- Born: Vsevolod Borisovich Ivanov 1950 (age 75–76) Belomorsk, Karelia, Soviet Union
- Education: Tver School of Art (Tver)
- Notable work: "Vedic Rus" series
- Movement: Rodnovery
- Website: всеволодиванов.рус

= Vsevolod Ivanov (painter) =

Russian painter

Vsevolod Borisovich Ivanov (Всеволод Борисович Иванов; born 1950) is a Russian painter, known for his "Vedic Rus" series of paintings, depicting culture of pre-Christian Russian Slavs in "fairytale fantasy" settings.

== Biography ==
Ivanov was born in 1950 in Belomorsk, Karelia, Soviet Union. He took an interest in drawing in 1965.

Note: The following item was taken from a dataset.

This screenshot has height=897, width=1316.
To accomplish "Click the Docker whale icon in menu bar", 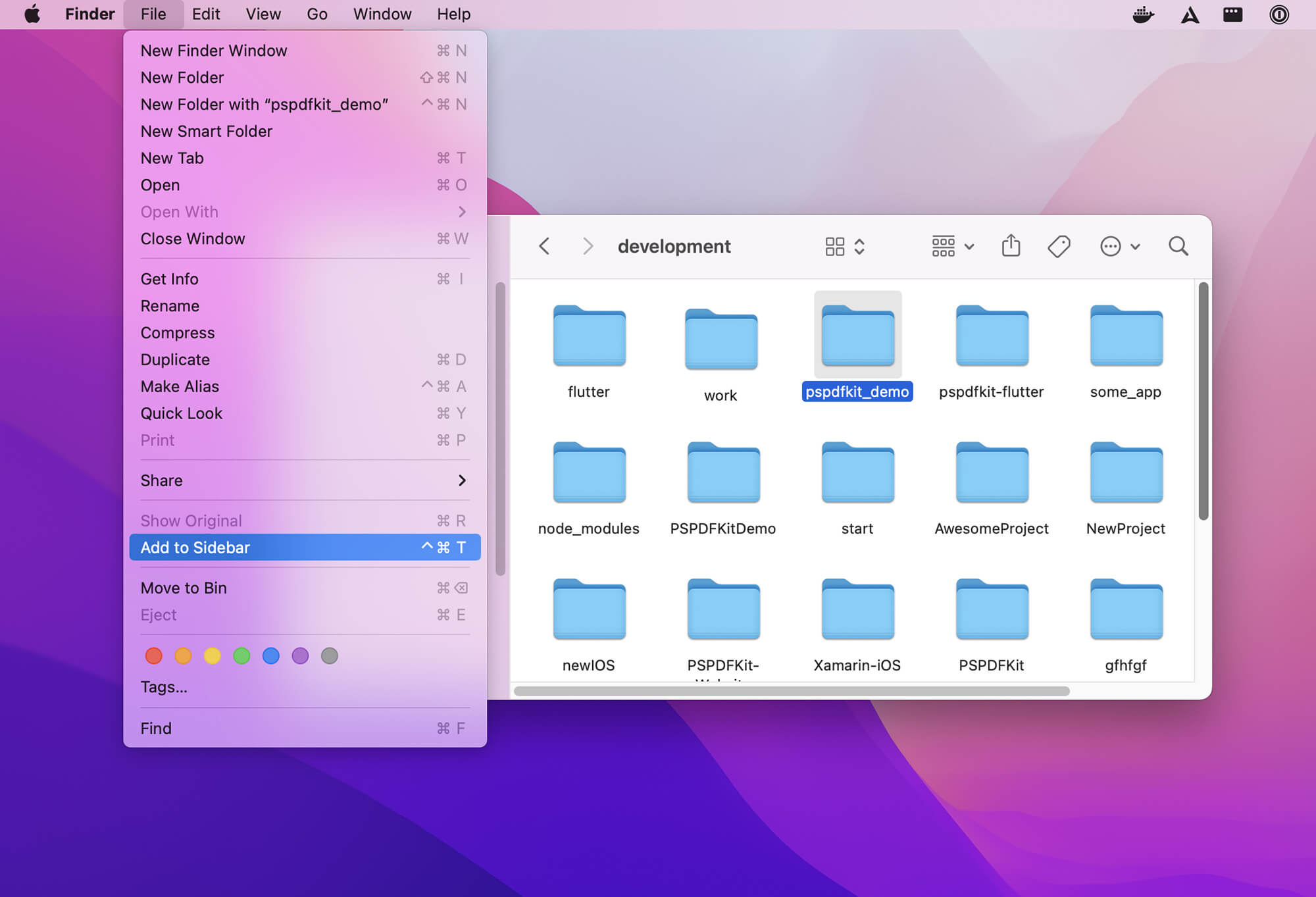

In the 1970s and 1980s, he worked as a graphics artist. In 1978, he graduated from the Tver School of Art in Tver.

Starting in 1988, he gradually switched his interests towards painting. His paintings were set in the themes of antiquity, the Middle Ages, churches, towers, landscapes of world and of space, and exotic animals. Since 2004, he has been creating paintings exclusively on the themes of Russian vedism, Hyperborea, and Atlantis.

He became a member of the International Federation of Artists. He was awarded a diploma for "contributions to Russian culture". In 2011, an exhibition of his works was presented at the UNESCO Headquarters in Paris, France.

== Themes ==
Ivanov's paintings contain motifs from culture and religion of pre-Christian Russian Slavs, which he mixes with elements of science fiction and fantasy. His works depict Slavs coming in contact with "gods, dragons, and other mythical creatures". His art is associated with the Rodnovery movement.

He supports the pseudohistorical conspiracy theories that the "true" history of Russian people is distorted because "the enemies of Russia removed the ancient and antique period from the history of Russia". He also claims that the medieval period and recent history of Russia have also been falsified.